SEM Security Systems
a division of Southeast Mobility
Digital Video Recorder
The digital video recorder or DVR
(also referred to as a NVR or network video recorder when connected to the camera
with cat5) is the heart of your CCTV system. Not long ago
all video was recorded onto VHS tapes and you would find a stack of them head
high right next to the recorder. VHS tapes were better than nothing but had a
couple of draw backs. First you had to continually swap tapes when the one in the
recorder neared it's end. Of course they had to be labeled and kept in such an
order that when the new tape was about full, you could find the oldest tape to
replace it with. Then there was the issue of retrieving video recordings. You had to
search through the tapes, assuming that you labeled them properly as you
swapped them out, and find the day of interest. Next you had to fast forward
through the tape until you found the time of the day that you were looking for. All of
these issues and a lot of others have been solved with today's DVR.
DVR's typically come in a 4, 8, 16, and 32 port configuration. This indicates the
maximum number of cameras that can be attached to the DVR. If you look at your
needs and decide that you have to have 5 cameras, then you will have to install an
8 port DVR. Of course this leaves you 3 empty ports that you can add cameras to
later if needed.
A DVR is nothing more than a computer. It may have a different shape, stand up
right, or lay flat on a shelf but if it walks like a duck and quacks like a duck, it's a
duck or a computer in this case. All video is stored to a computer hard drive. Now
when you get ready to find video that happened last week you just use an on screen or computer
key board to enter the date and time you are interested in and it is retrieved
instantly for you to view. What happens when the hard drive gets full? The
computer will start recording over the oldest video on file. Once the system is
installed and you see that you are only getting 3 weeks of recording history and
you really wanted 6, you simply add in another hard drive.
DVR's offer other advantages. Remote viewing for instance. With all but the
cheapest DVR's you will have ethernet capability which allows you to view video
from anywhere on your local network using your lap top or even your smart phone,
or anywhere in the world via the internet and your broad band connection.
One question that I'm always asked is "how long will it keep a history of
recordings?". That depends on a lot of factors. First there is the number of
cameras that are attached to the DVR, more cameras equals less recording time.

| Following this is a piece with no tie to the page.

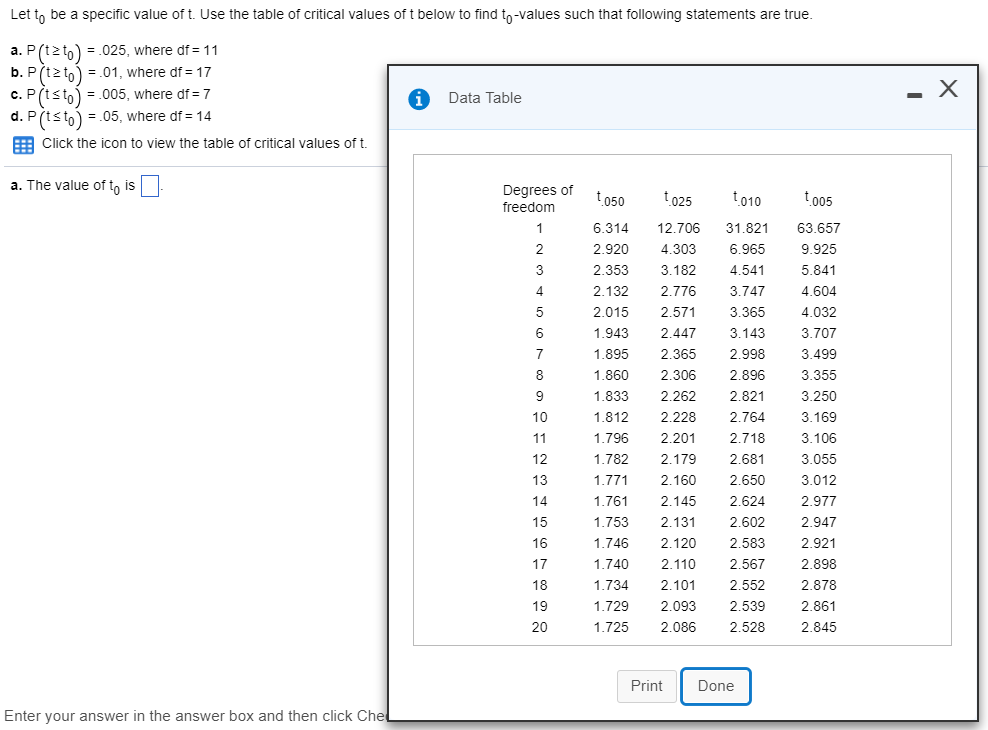Click the Done button

click(715, 686)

Then there is the recording video quality, higher quality recorded video equals less
recording time. Next is the recording speed. Some of the cheaper DVR's will
display 30 frames per second to the screen when you are viewing real time but
may record at a maximum of 2 frames per second. Higher recorded frame rates
equals less recording time. Obviously the size of the hard drive to which the video
is stored is going to be a factor. Another factor is whether the cameras are
recording full time. With all but the cheesiest of DVR's you can designate each
camera to record full time or when motion is detected. This is a function within the
DVR, not a motion detector added to the system. When the DVR detects movement
in the received video, it will start recording and stop recording when the motion
stops. Another capability that our equipment offers, and one that we typically use
is that we can record continously at 1 or 2 frames a second, then when motion is
detected it will start recording at a higher frame rate that provides full motion
when you rewatch it. You can also usually set the cameras up on a schedule. For instance we
want camera number 1 to record 24/7 but camera 2 we want to record full time
during work hours, say from 8 to 5, and then record on motion at night and on
weekends. These options where unheard of in the days of video tape.

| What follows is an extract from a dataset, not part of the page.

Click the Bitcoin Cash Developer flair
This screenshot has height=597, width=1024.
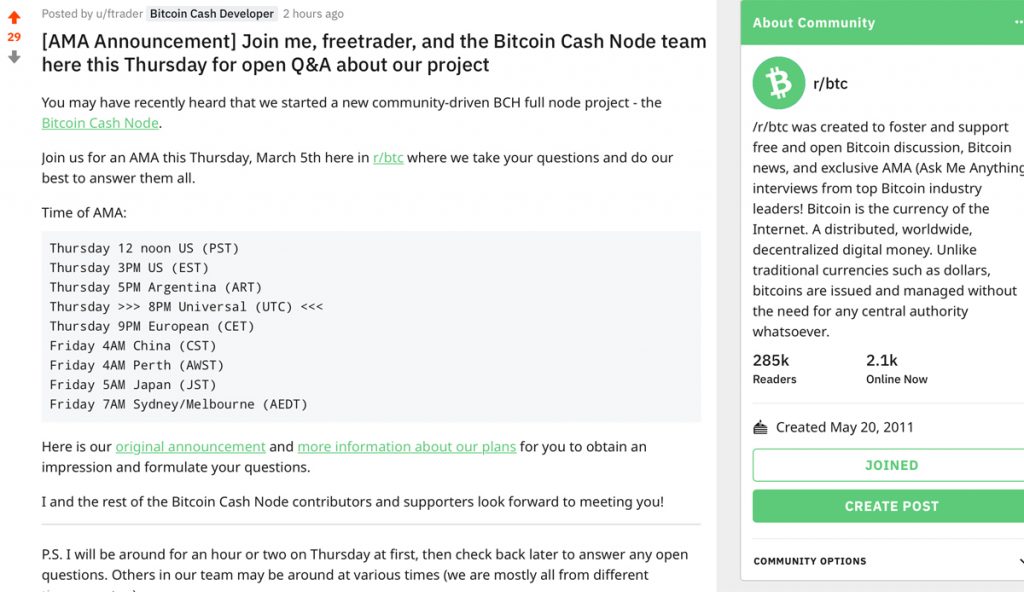pos(210,14)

Some DVR's will have a DVD burner built in so that you can save a particular video
to DVD to be used later in court for instance. Some have "hot swappable" hard
drives so that you can easily slip out a hard drive that is about full and slide a new
one back in it's place.
One thing that may not be so obvious is the user interface or UI. We have worked
with some DVR's that were so intuitive that you really didn't need a manual to
operate them. It was as easy as pointing with the mouse and clicking and the DVR
did exactly what you expected it to do. However, we have worked with others
where it was absolutely mandatory that you read the users manual and then call
the manufacturers technical support line and have them explain it to you again. By
the time you decide you need to do something else with the DVR you have
forgotten how to do it and you're back in the manual again trying to figure it out.
Definitely take the time to look at the UI, you will glad you did 6 months down the
road when you need to go back and make a recording of that incident that just
Again you get what you pay for and the capabilities of the DVR need to be
matched to your budget and the video quality that you expect from the cameras.